Tuesday, February 19, 2008

Proud to be an American

There's buzzing about the comments in Wisconsin from the wife of Presidential Candidate Barack Obama on the fact that, apparently, the only thing that's ever made her proud of America is people "hoping" for Barack to win the Presidency.
What we have learned over this year is that hope is making a comeback. It is making a comeback. And let me tell you something -- for the first time in my adult lifetime, I am really proud of my country. And not just because Barack has done well, but because I think people are hungry for change. And I have been desperate to see our country moving in that direction and just not feeling so alone in my frustration and disappointment. I've seen people who are hungry to be unified around some basic common issues, and it's made me proud.

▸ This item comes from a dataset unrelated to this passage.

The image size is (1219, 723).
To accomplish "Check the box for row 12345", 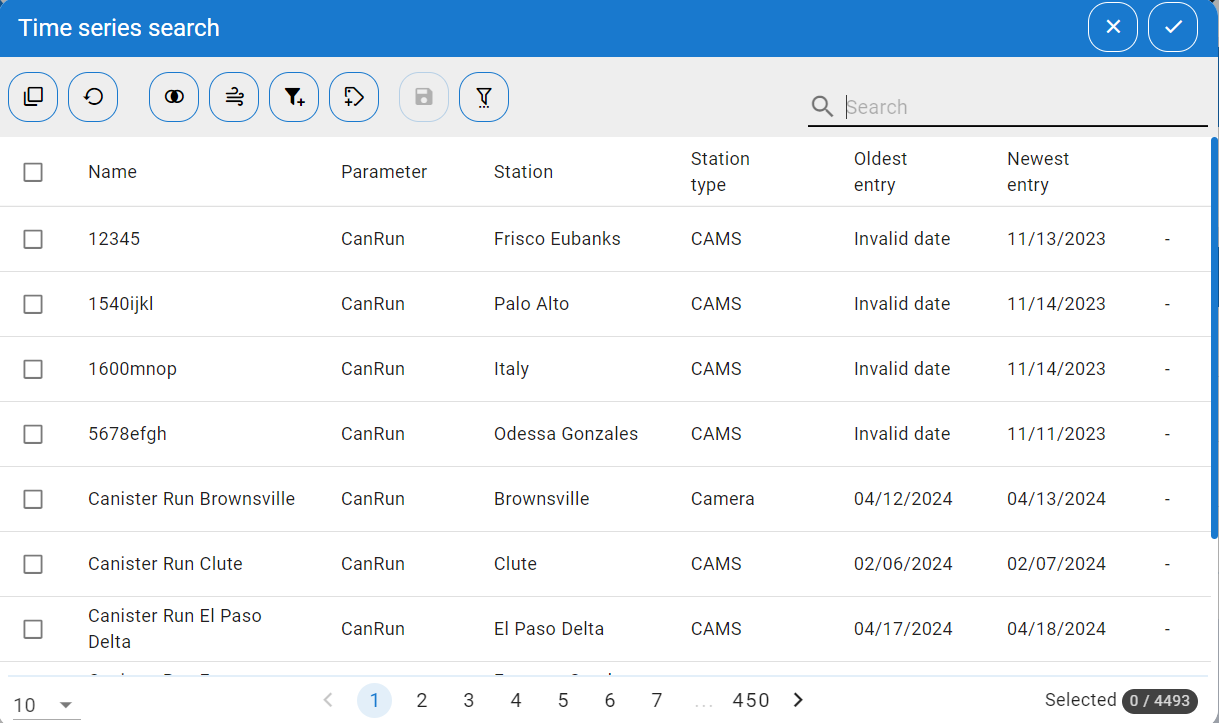I will pyautogui.click(x=33, y=239).
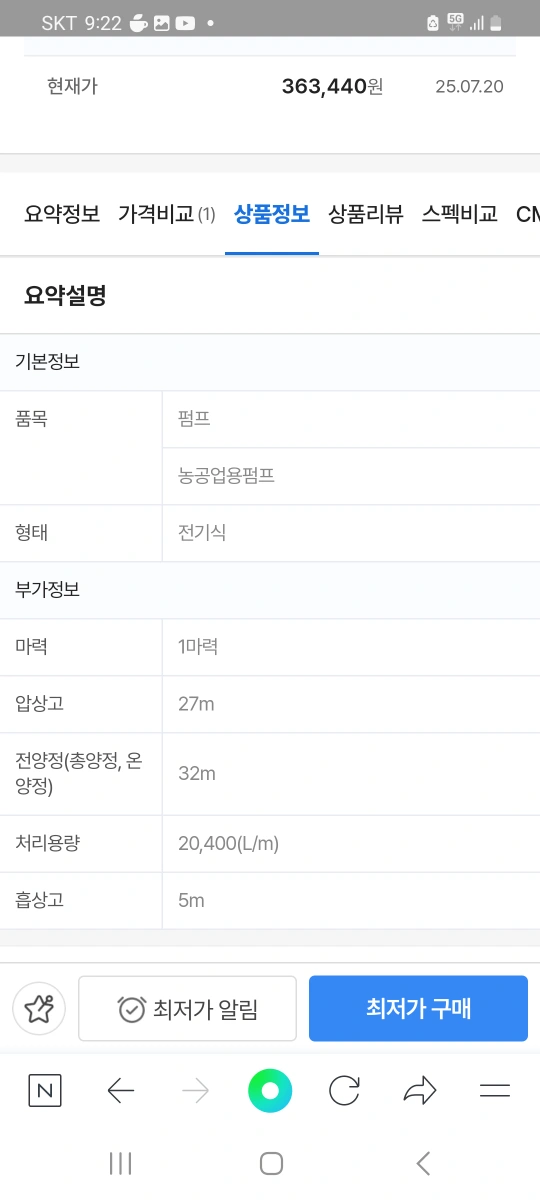540x1200 pixels.
Task: Tap Android recent apps button
Action: point(120,1163)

It is, of course, both easy and obvious to, as John Podhoretz has done, list some of the things that have happened in Michelle Obama's "adult lifetime," and question the fact that none of them gave her any pride.
Forget matters like the victory in the Cold War; how about only things that have made liberals proud — all the accomplishments of inclusion? How about the passage of the Civil Rights Act of 1991? Or Ruth Bader Ginsburg’s elevation to the Supreme Court? Or Carol Moseley Braun’s election to the Senate in 1998? How about the merely humanitarian, like this country’s startling generosity to the victims of the tsunami? I’m sure commenters can think of hundreds more landmarks of this sort. Didn’t she even get a twinge from, say, the Olympics?

Many others have done that, too. And it's all correct.

It's interesting to ask, however, what the source of the current "pride" is. Obviously, one would expect that she's proud of her husband. But that isn't what she said. She said that she's proud of her country, and that it's the first time. I assume, frankly, that it is campaign trail hyperbole. But what possible kind of mindset could produce that particular hyperbole? According to Podhoretz,
it suggests the Obama campaign really does have its roots in New Class leftism, according to which patriotism is not only the last refuge of a scoundrel, but the first refuge as well — that America is not fundamentally good but flawed, but rather fundamentally flawed and only occasionally good.

Jeanne Kirkpatrick, in addressing the Republican National Convention in 1984, said of the Democrats (who had recently held their own National Convention in San Francisco) that "they always blame America first."

That's who Michelle Obama is, and that's where that attitude comes from.

It's apparently who her husband is, too. This is a minor thing, but he is currently refusing to wear the American flag pin. Not just not wearing one - actively not wearing one. "I decided I won't wear that pin on my chest. Instead, I'm going to try to tell the American people what I believe will make this country great. Hopefully that will be a testimony to my patriotism." So for Barack, telling people what "will make this country great" is patriotism.

Memo to Senator Obama: This country is great already. It doesn't need you to make it so. It was great before you were born, it will (hopefully) be great after you are gone. It will be great in January of 2009 whether you are elected in November or not. The American people already have greatness - they don't need you telling them how to do it.

W.S. Gilbert had the Obama's number over a century ago, when the Lord High Executioner's "little list" included "the idiot who praises, with enthusiastic tone, every century but this and every country but his own." Every human institution, by virtue of being a human institution, is flawed. The United States is not perfect, and I'm not aware of anyone that would argue that it is. But it would be tough to make a reasonable case that it is not the greatest country on the face of the earth, a country of which its citizens should be proud. It is indicative of an unpleasant mindset that that appears not to be the case for either of the Obamas.